**Task item**
Print the line containing "You are a computer-use agent. The" and each line after it through the end of the material below, exactly as it appears, but skip the pictures.
── Data
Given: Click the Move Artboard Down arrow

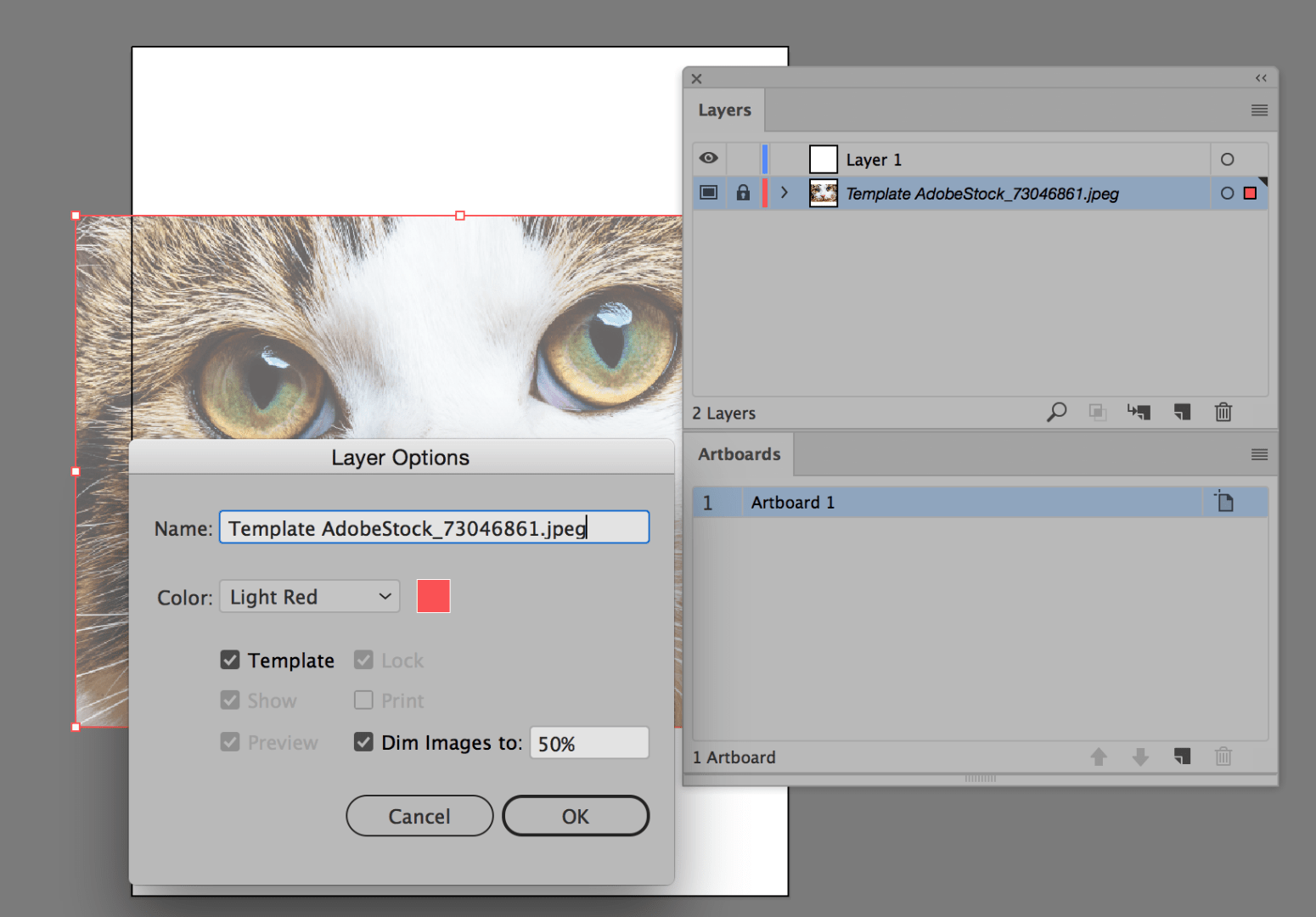Looking at the screenshot, I should (x=1139, y=757).
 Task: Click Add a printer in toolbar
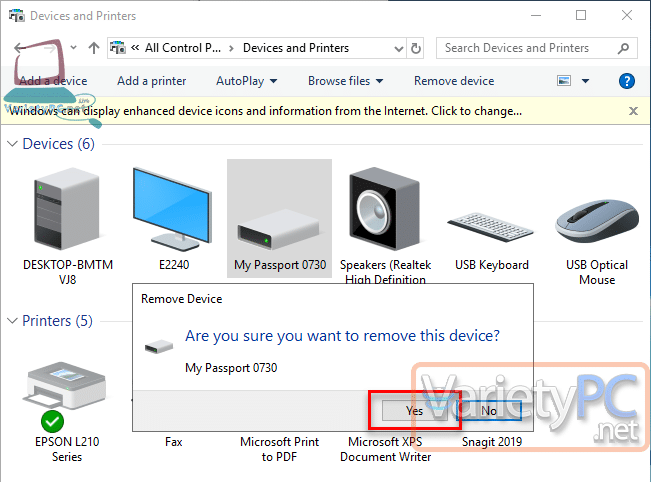(x=151, y=81)
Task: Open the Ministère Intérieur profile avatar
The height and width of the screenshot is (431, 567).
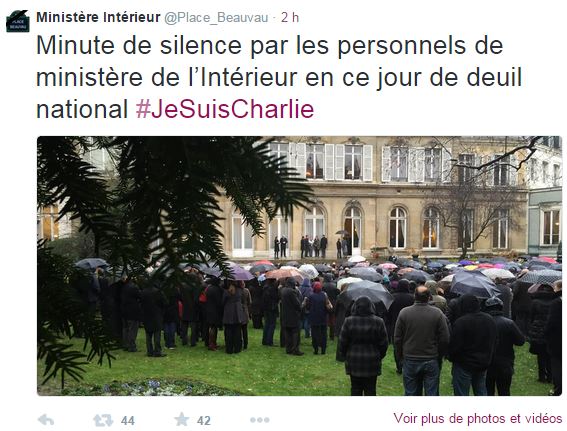Action: pos(18,21)
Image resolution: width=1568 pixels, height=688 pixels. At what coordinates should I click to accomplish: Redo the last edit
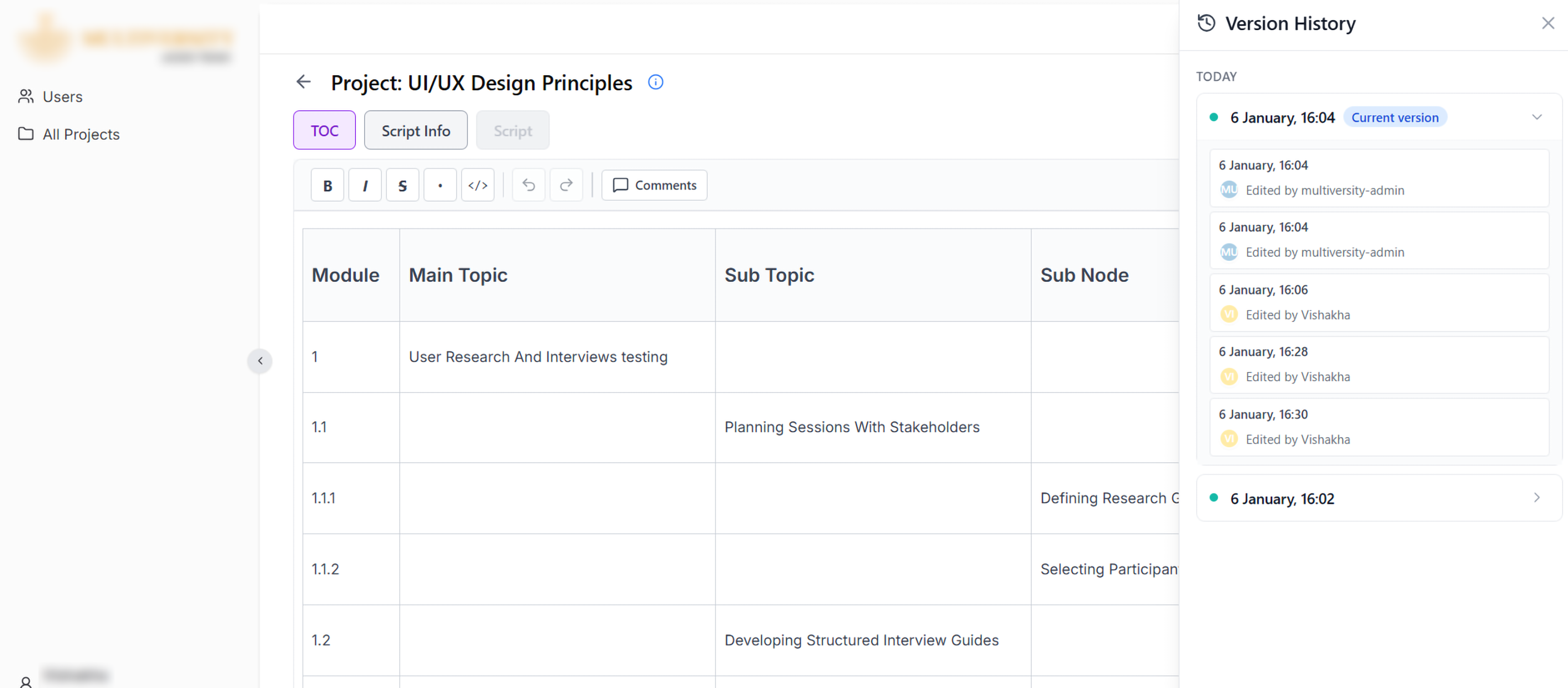(566, 185)
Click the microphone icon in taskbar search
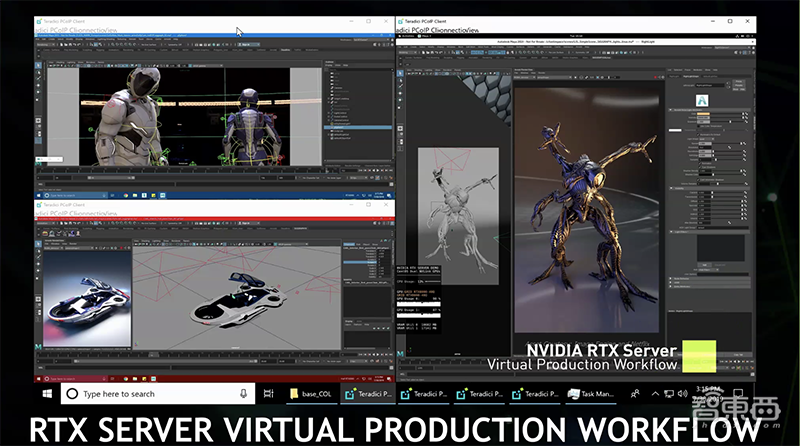Viewport: 800px width, 446px height. tap(243, 394)
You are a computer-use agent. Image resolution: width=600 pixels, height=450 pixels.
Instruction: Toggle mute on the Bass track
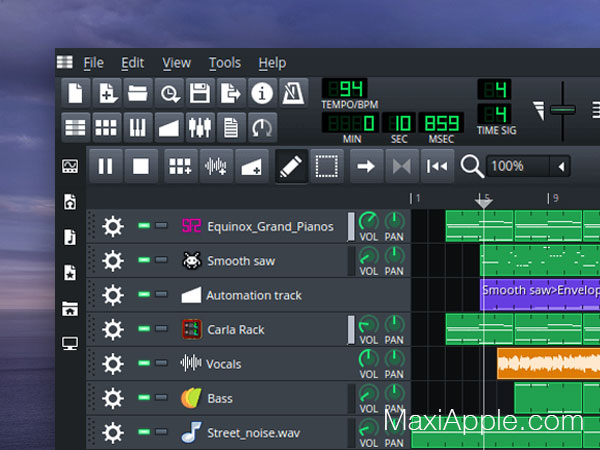145,398
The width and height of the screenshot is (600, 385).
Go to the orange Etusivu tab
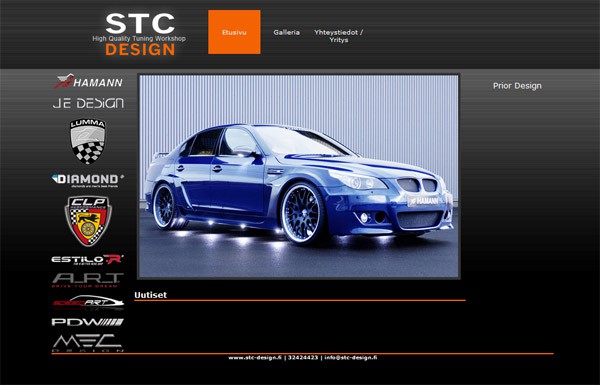[x=234, y=32]
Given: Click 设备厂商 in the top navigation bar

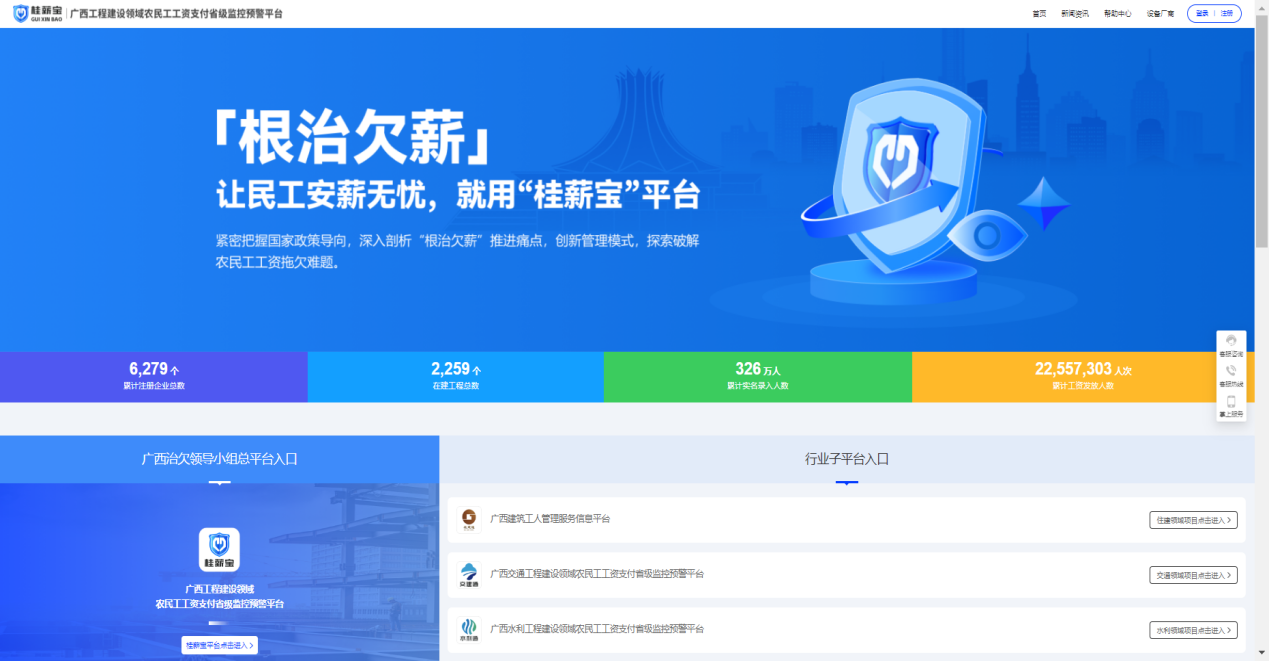Looking at the screenshot, I should coord(1159,14).
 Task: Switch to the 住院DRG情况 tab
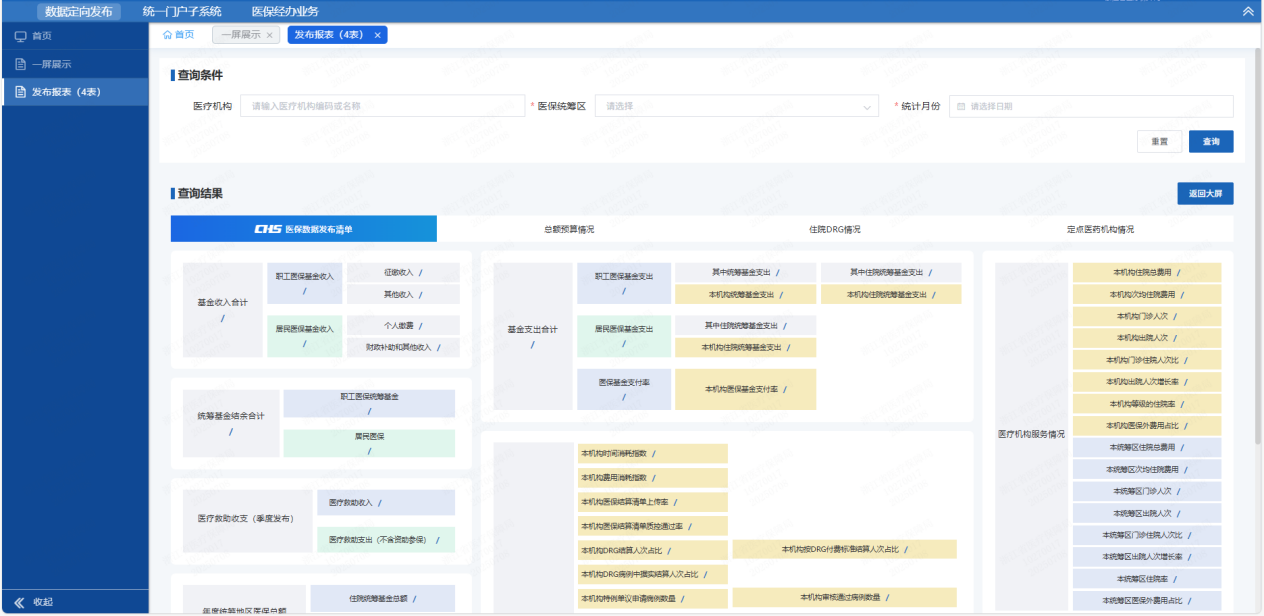point(834,229)
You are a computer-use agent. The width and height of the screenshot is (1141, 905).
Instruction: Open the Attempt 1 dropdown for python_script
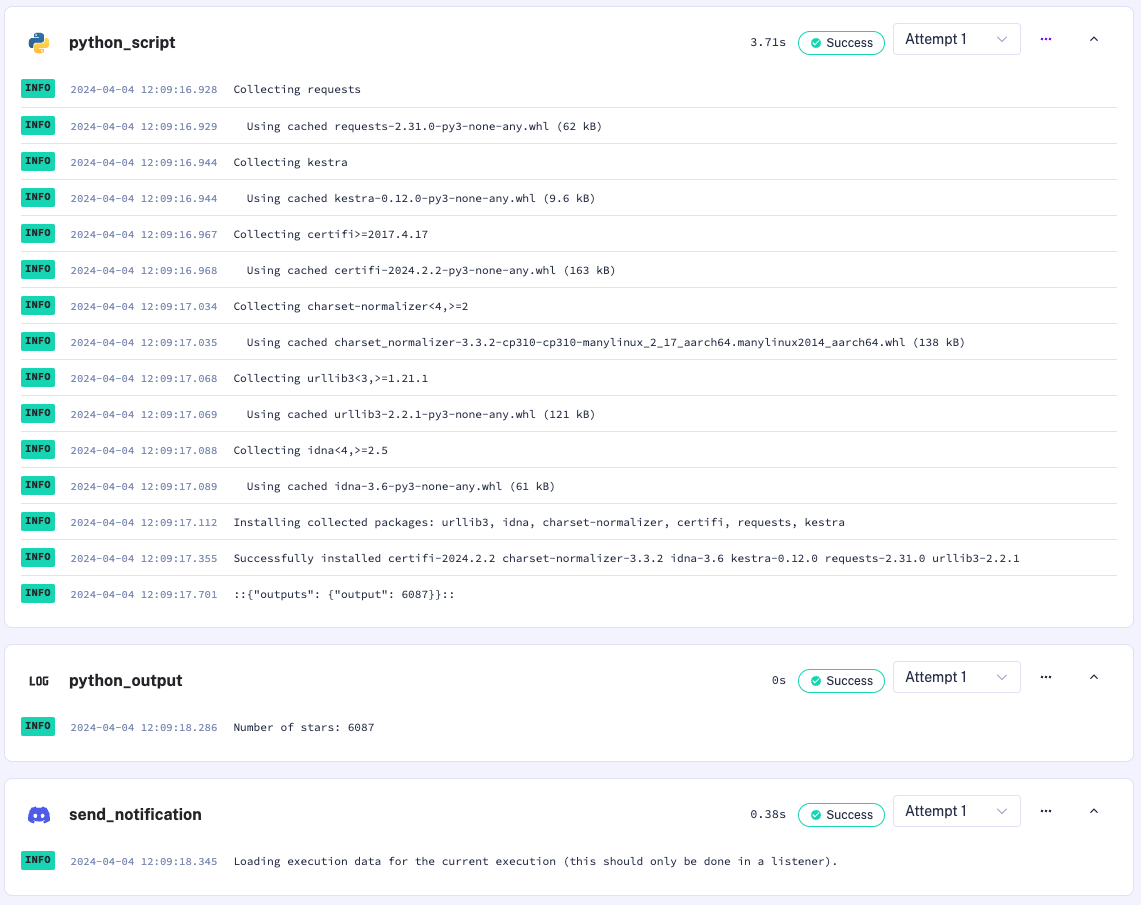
────
**Answer box**
You are a computer-use agent. The width and height of the screenshot is (1141, 905).
Instruction: Open the Attempt 1 dropdown for python_script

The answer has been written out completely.